Wenn ich jetzt daran denke, dass ich dich vielleicht einige Monate zu früh hätte gehen lassen, kann ich es garnicht fassen! Schließlich hattest du danach noch fast 5 Monate und ich hoffe, dass ich dir diese so schön wie möglich gemacht habe. Auch wenn es sich komisch anhört, aber die haben uns irgendwie näher gebracht als die gesamte Zeit davor. Du warst halt die Omimi und durftest alles! Du warst bei der abendlichen Essenslieferung immer als erste dran, egal wie viele der Jungspunte schon an ihren Terrarienscheiben hingen.

Das erste war ich morgens gemacht habe, war dir einen Löffel Brei hinzulegen, auf den du immer schon gewartet hast. Pürierte Pute war die immer am liebsten. Und auch die Oma hat dich immer mit einem zusätzlichen Löffel Brei versorgt, wenn sie vor mir zuhause war. Du gehörtest halt für alle zur Familie, was den Abschied umso schwerer machte. Ich hatte ja jeden Tag damit gerechnet, dass es bald so weit sein würde, aber es kommt dann halt doch immer irgendwie überraschend und viel zu früh.

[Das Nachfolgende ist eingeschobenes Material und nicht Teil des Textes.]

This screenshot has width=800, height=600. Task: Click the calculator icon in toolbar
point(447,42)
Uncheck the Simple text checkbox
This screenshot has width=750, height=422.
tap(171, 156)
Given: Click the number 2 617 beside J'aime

Und obwohl ich immer angenommen hatte, dass du zuerst gehst, hat sich deine Schwester 2 Monate vor dir auf die Reise gemacht. Freitag  Abend war es dann aber auch für dich so weit. Und obwohl du den Löffel Mittagsbrei noch verputzt hast, warst du nun einfach müde und wollest nicht mehr essen. „Nun ist es so weit!“ habe ich zu dir gesagt, dich aus deinem Nest genommen, dir ein Bettchen daraus gebaut und dich zum schlafen in deine Transportbox gelegt.

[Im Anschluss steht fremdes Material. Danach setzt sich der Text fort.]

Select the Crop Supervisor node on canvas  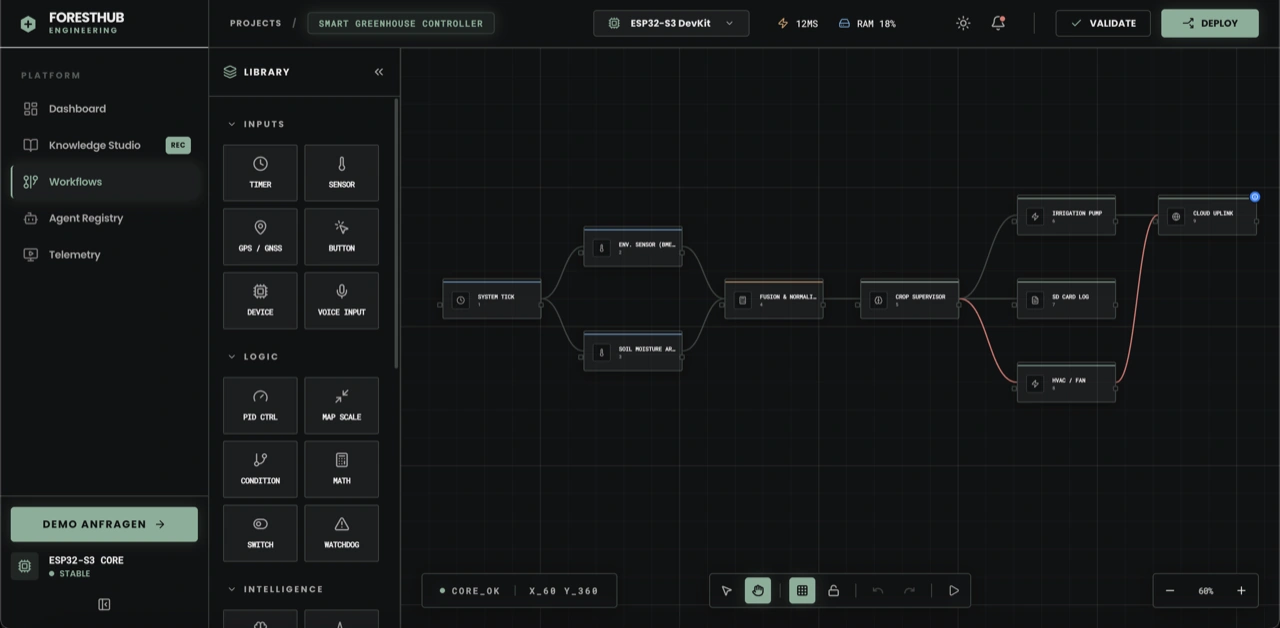coord(909,297)
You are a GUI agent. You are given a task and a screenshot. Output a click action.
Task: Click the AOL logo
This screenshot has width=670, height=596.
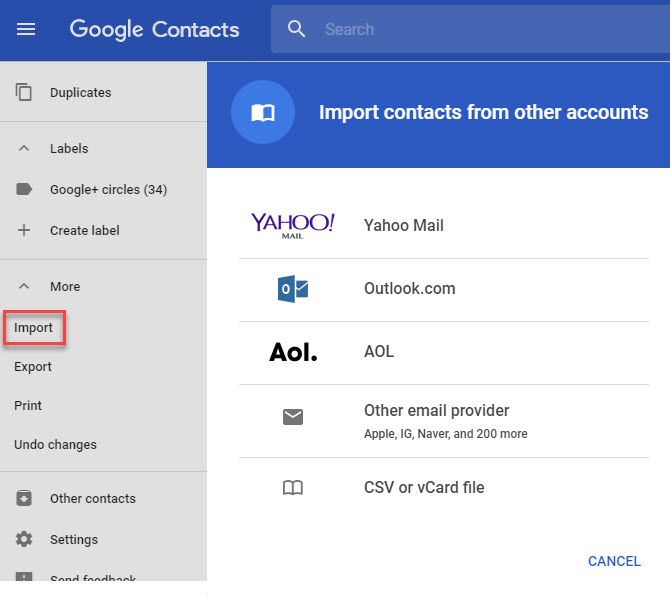point(292,352)
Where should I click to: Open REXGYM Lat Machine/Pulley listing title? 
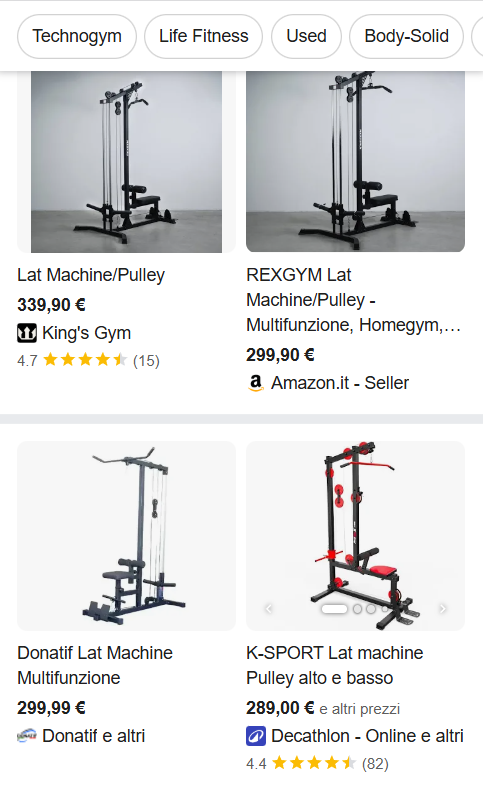point(353,300)
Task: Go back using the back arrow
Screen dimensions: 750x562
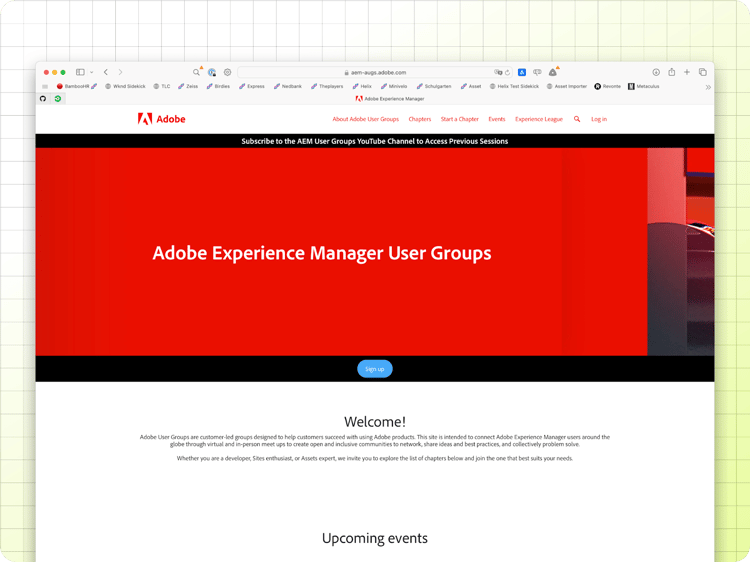Action: (106, 72)
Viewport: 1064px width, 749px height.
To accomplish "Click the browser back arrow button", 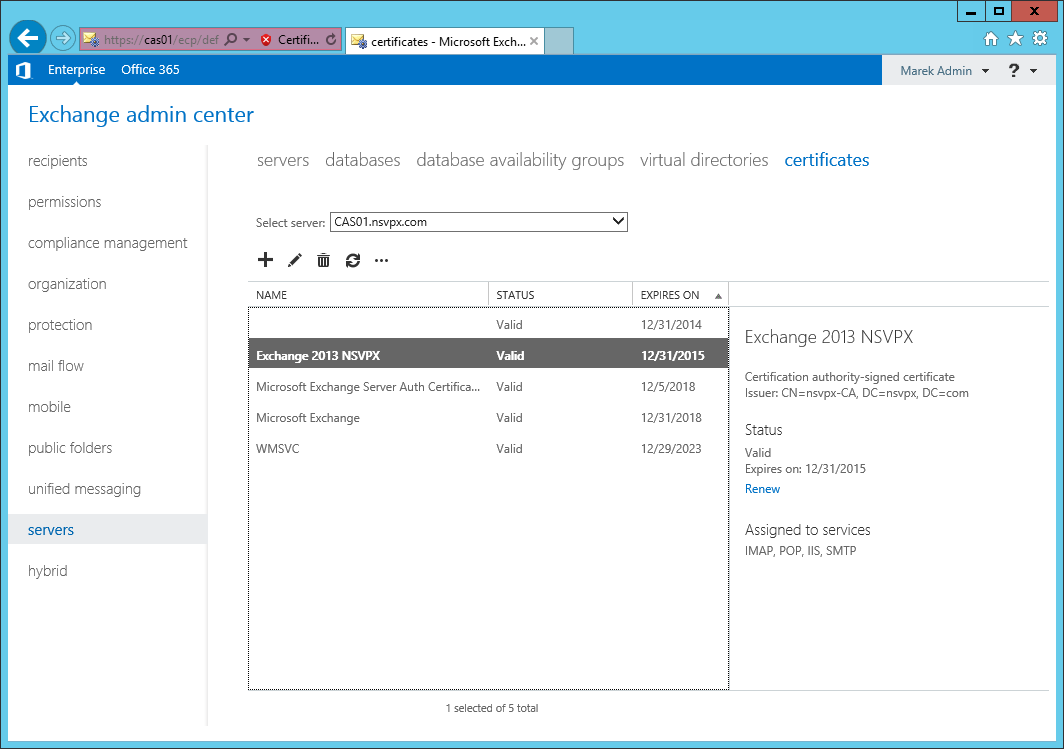I will click(28, 39).
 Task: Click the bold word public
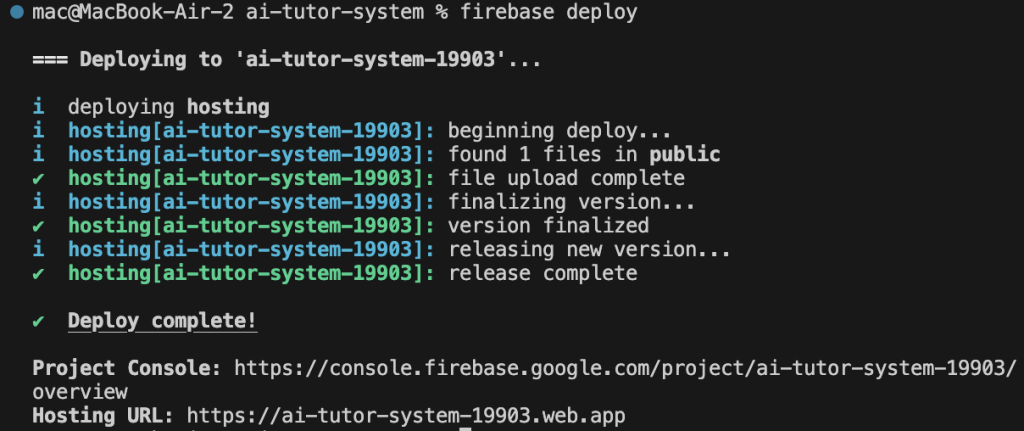pyautogui.click(x=684, y=155)
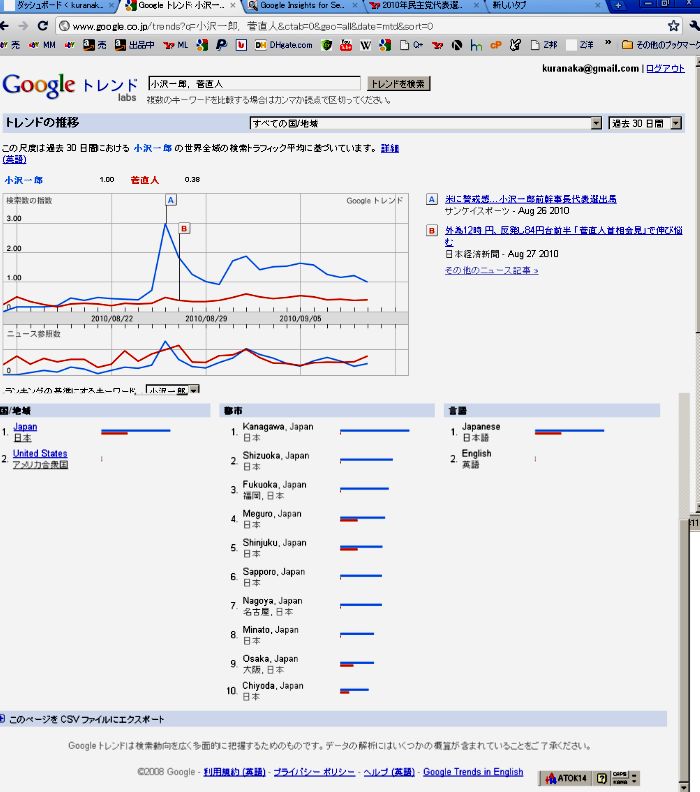Open the Google Trends in English link
Screen dimensions: 700x792
coord(473,772)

Die ganze Nacht hast du neben mir in meinem Bett gestanden, hast dir immer mal wieder eine andere Liegeposition gesucht, dein Köpfchen gehoben, um nach mir zu schnüffeln. Ich hab mir dir geredet, die Box immer mal wieder aufgemacht, um nach dir zu sehen und dich zu streicheln. Als du morgens noch nicht alleine eingeschlafen warst, sind wir zur Tierklinik gefahren, damit du deine letzte Reise antreten konntest.

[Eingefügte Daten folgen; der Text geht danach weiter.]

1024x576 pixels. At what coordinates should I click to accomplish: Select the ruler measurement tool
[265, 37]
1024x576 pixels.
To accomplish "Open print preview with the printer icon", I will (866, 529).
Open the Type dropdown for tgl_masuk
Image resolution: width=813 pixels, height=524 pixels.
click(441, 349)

Durch das Schlafmittel wurdest du von Minute zu Minute ruhiger. Keine Sekunde bin ich von deiner Seite gewichen. Ich habe dich vorsichtig am Köpfchen und den Öhrchen gestreichelt, mir dir erzählt und gewusst, dass du es bald wieder gut haben würdest. Keine Blindheit mehr, sondern grüne Wiesen sehen. Kein Gehoppel mehr, sondern über Felder rennen. Keine kahlen Stellen mehr, sondern glänzend schwarzer Pelz…

Deine Schwester hat dich sicher im Regenbogenland in Empfang genommen und zusammen mit Fussel & Flöckchen mischt ihr nun den ganzen Laden auf…

Ich liebe dich, mein kleines Schneckchen
und danke dir für jeden Tag, den ich mit dir verbringen durfte!